The 2002 political campaign ended on such a frantic note that I was afraid to answer the phone or open the mailbox in the final days.

"Did you know that Linda Lingle opposes a woman's right to choose?"

"Did you know that Mazie Hirono is soft on drug pushers?"

"Did you know that Rep. So-and-so wants to sell Hawai'i to the big oil companies?"

Well, no, I didn't know any of those things because none of them is true.

The nonsense hit full bloom when Gov. Ben Cayetano tried to fire up Democratic troops by telling them that Chinatown bookies had Hirono winning the governor's race by 3 percent, and Chinatown is never wrong.

I soon received a mass e-mailing on the subject from Bob Awana, Lingle's campaign chairman. I figured Awana wanted to know why Cayetano was consorting with gamblers instead of having them busted, which would have been a fair question.

But no, Awana wanted to argue with the governor about how Chinatown is really betting.

"Shame on Ben," he said. "Those who know better realize that Chinatown doesn't handicap by percentage points. They do it by numbers. And for the first time ever, they've got the Republicans, Linda and Duke, in the lead."

Mercy, please.

Complaints about "negative" campaigning became as much of a buzzword in the 2002 election as the mantra of "change." Disgust with the mudslinging was given as the main excuse for Hawai'i's voter alienation.

Groups such as the Hawai'i Pro-Democracy Initiative are gearing up to give the tone of political campaigning a lot of attention between now and the next election. The scrutiny is welcome — as long as we're careful in defining our terms. We need to remember that American politics is an adversarial process that has stood the test of time. It would be a mistake to overly sanitize political campaigns.

Fair and ethical questioning of an opponent's record and positions is by nature "negative," but it's vital information if we're to wisely select our leaders.

When we're too quick to cry "smear" in the face of any political criticism, unfounded complaints of negative campaigning become a form of negative campaigning.

We really don't want political campaigns in which candidates do nothing but mouth "positive" platitudes about themselves that are never challenged.

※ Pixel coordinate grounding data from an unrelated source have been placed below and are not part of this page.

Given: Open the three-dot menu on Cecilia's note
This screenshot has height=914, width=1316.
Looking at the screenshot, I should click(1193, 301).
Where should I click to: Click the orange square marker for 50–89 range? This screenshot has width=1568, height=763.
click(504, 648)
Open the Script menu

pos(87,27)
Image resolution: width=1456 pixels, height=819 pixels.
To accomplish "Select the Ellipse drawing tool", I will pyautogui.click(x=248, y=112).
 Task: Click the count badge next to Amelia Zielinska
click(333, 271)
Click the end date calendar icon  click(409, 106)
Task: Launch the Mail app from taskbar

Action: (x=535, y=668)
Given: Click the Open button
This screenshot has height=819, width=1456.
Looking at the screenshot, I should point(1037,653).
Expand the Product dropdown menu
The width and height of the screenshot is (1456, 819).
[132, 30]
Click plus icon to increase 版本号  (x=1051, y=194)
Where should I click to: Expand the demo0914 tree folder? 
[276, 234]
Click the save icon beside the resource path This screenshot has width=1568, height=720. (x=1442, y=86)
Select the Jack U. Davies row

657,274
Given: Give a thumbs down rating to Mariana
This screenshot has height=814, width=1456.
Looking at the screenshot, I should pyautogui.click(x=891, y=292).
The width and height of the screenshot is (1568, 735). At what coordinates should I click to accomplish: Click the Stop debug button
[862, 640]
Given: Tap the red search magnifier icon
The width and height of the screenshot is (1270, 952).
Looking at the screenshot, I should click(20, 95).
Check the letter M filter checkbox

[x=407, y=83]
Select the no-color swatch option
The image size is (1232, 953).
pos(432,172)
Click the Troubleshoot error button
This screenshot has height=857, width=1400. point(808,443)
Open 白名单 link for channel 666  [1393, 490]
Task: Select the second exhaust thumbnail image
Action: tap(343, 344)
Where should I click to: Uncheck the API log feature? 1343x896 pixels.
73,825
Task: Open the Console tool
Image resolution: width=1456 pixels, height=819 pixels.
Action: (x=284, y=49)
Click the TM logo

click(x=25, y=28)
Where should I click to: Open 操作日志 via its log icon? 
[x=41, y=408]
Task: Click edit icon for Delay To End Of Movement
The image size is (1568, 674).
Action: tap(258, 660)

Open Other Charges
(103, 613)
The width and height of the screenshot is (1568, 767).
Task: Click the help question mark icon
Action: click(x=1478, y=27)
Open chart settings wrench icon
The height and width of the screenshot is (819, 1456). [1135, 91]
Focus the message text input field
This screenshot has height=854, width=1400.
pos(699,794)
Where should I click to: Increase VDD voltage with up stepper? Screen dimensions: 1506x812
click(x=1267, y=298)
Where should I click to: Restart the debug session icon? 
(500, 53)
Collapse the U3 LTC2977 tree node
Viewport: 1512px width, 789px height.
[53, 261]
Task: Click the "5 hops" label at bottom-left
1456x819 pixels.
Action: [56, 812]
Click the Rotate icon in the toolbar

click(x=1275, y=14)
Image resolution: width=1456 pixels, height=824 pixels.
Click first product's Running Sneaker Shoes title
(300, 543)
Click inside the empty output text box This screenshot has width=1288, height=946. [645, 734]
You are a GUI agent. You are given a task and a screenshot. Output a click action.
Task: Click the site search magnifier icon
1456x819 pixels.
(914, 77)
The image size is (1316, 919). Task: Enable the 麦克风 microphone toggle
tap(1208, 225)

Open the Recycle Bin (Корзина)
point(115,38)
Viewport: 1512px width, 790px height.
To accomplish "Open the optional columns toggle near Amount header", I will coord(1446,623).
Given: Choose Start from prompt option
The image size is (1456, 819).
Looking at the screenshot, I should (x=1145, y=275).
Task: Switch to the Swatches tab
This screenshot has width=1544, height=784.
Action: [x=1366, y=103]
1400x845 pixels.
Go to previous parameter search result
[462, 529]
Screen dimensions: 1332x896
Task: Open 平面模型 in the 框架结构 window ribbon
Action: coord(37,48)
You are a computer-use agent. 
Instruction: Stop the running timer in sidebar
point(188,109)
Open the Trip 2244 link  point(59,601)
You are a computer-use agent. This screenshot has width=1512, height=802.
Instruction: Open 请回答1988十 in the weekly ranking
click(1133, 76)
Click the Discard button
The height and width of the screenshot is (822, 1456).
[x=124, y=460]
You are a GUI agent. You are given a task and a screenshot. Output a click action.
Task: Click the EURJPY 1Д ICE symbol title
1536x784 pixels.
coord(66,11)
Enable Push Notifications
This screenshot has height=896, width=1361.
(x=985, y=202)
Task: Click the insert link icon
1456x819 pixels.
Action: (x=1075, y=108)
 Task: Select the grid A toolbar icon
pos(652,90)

False positives are as dangerous as false negatives, and voters would learn little that is useful from such a process.

The key words are "fair" and "ethical." It's not so much "negative" campaigning that turns off voters, but campaigning that is inane, deceptive, mean-spirited and off the point.

Voters resent campaigns that dwell on the trivial instead of what's important, that aim to distort rather than illuminate, that inspire hateful emotions instead of thoughtful debate.

We saw some of both in 2002. Candidates and their supporters made forays to the dark side — especially in the frenzied final days — but they also waged clean and hard-fought battles that clearly defined the choices for voters.

As in any election, it came down to whether we were satisfied with the status quo or wanted to try something new. The majority ruled.

Non-voters who stayed home to protest the negativity only guaranteed themselves more of the same. The tone of politics won't change until individual voters make it a mission to actively reward the kind of campaigning they like and punish the kind they don't like.

Our political process isn't always pretty and certainly could stand improvement, but it beats leaving the outcome to Chinatown.